Because I saw those segfaults on the creation side, I think this minimal test here needs to do the same, so that we are confident we can both get and set geometries. I think you should just be able to copy / adapt the C API I setup for this in #197 for PyGEOSCreateGeom and associated Cython wrappings.

However, it struck me that #197 gives us a more complete testing and demonstration of using Cython, since it exercises both getting and setting geometries using the C API, and exposing those into Python. Since there are gotchas throughout the stack, I think our first roughout of Cython in pygeos probably should exercise the major parts (#197 does).

Our other major differences are file layout and naming conventions (formatting changes could be reverted). Would you prefer instead for me to bring #197 in line with your layout / naming conventions here, but otherwise keep the implementation of get_parts intact for review?

I don't think there are issues with defining GeometryObject - the C struct - in Cython; it isn't the actual Geometry type, so it doesn't cause all the issues we saw around the type being created twice. Personally, I would keep GeometryObject in Cython because the C type helps make our variables and function signatures more clear - we are dealing in GeometryObjects rather than PyObjects where we have to track implicitly what type we're working with.

Originally I was going to try and make a better case for namespacing all C extension and Cython extension modules under pygeos.lib as a package than module. Your approach here is more in line with other Python / Cython projects (fiona, rasterio, etc).

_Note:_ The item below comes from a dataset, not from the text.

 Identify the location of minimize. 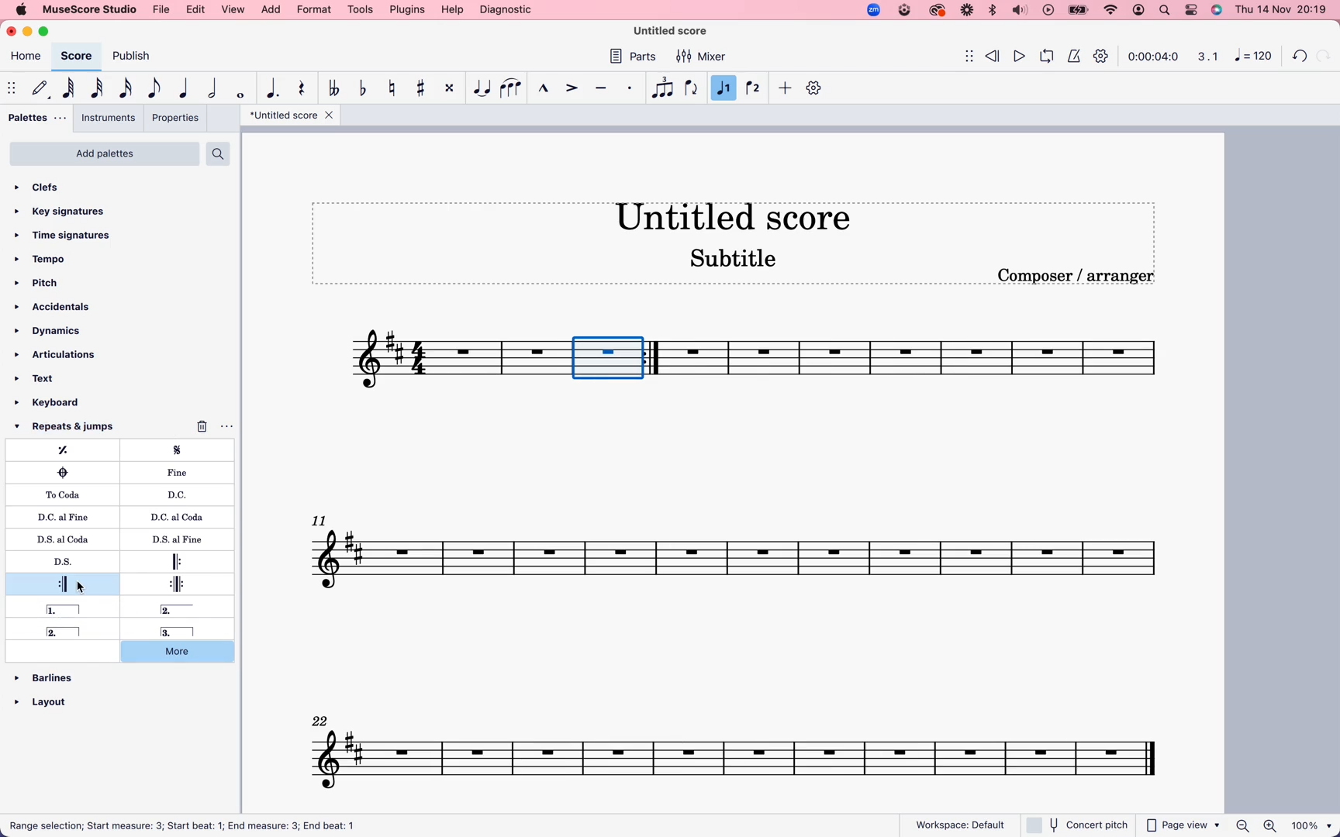
(30, 32).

Putting them all in a package has the advantage that downstream Python usage only needs to know that the functions are defined in pygeos.lib (and when modules are added / updated the relevant things can be imported into pygeos.lib.__init__.py, with some wrapping to avoid circular imports at cythonize / compile time). That feels like a cleaner API, and also gives us the ability to migrate some easy things from C to Cython while keeping all downstream usage exactly as is. Otherwise, downstream usage needs to know what specific Cython module they come from. I'm thinking this is mostly for other pygeos devs adding functions in the Python layer from existing Cython functions; for user-space functions, we always wrap what comes from Cython into Python functions.

Using the pygeos.lib package approach does lead to a slightly bigger changeset.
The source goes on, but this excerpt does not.